Cyberpunk 2077 is getting a major DLC drop in a few months, but we’ve just found out there’s something of a sting in the tail, with the game’s expansion upping the PC requirements to insist that players have an SSD.
Cyberpunk 2077: Phantom Liberty comes out on September 26, and adds a slab of additional content and a whole lot of changes throughout the game (plus a new ending for the base game – the content takes place before the end of the main story). But as Windows Central spotted, it comes with a compulsory requirement for an SSD rather than a hard drive.
We’re told that the new system requirements on PC will apply with the next update for the base game, which won’t be for 90 days (at least), and will come into place just before the release of the Phantom Liberty DLC in late September.
CD Projekt Red explains: “The changes to the minimum requirements are a reflection of our new standard of requirements, which we believe better represent the minimum PC configuration required to run the game at 1080p, while maintaining an average of 30 FPS at low preset.”
You may recall that an SSD used to be recommended, but it’s now part of the minimum system requirements – previously, a minimum spec PC would be okay with a plain hard drive.
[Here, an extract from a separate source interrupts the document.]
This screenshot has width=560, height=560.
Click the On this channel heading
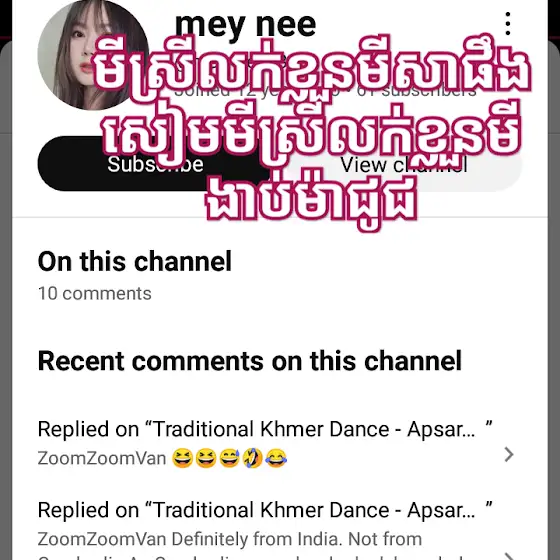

Elsewhere, the minimum system RAM required has been increased to 12GB (from 8GB). Plus there are new baseline graphics cards required, as follows: An Nvidia GeForce GTX 1060 6GB, or AMD Radeon RX 580 8GB, or Intel Arc A380.
(Image credit: CD Projekt Red)
Analysis: An unpopular move…
So, what’s going on here exactly? When the preparatory update for Cyberpunk 2077: Phantom Liberty comes through in mid-September, will you no longer be able to play the game at all if it’s installed on a hard drive?
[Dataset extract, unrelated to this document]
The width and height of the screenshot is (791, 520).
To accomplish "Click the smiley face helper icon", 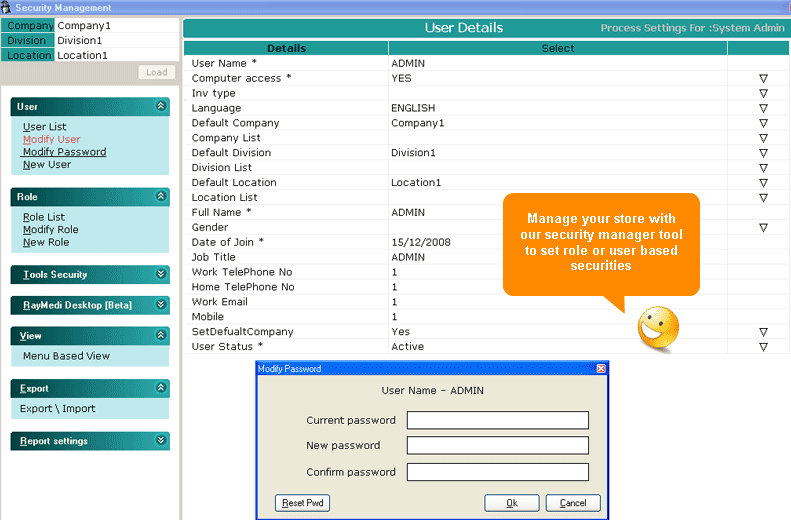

No, this isn’t the case. However, the experience on a hard disk installation of the game is likely to become suboptimal, and indeed CD Projekt Red will no longer test Cyberpunk 2077 on PCs with hard drives. So, down the line, things may go very wonky for gamers still trying to limp along on a hard disk.
As you might imagine, there has been some less than pleased reaction to a game getting an update that bumps the spec in such a meaningful way, insisting on a different storage medium, and upping GPU requirements a fair bit, too. When the general expectation for an expansion is to optimize things, if anything – not go in the other direction.
As noted, you might just be fine on a hard disk anyway, particularly if your other components are above the minimum (and you have plenty of system RAM, and VRAM on your graphics card). If not, then you’re maybe looking at an upgrade to an SSD, which is unlikely to be a move that many folks make just to play an expansion. That said, a broader move towards SSDs being required, as seen with Starfield recently, is underway.
So, you’re likely to have to upgrade from a hard disk perhaps sooner rather than later, anyway.
If shifting the game across to another drive, you will, of course, need to reinstall it from scratch, then move your existing saves across (in Steam, they can be synced to the cloud, but otherwise, as the dev advises, you can find your saved games in: %userprofile%Saved GamesCD Projekt RedCyberpunk 2077).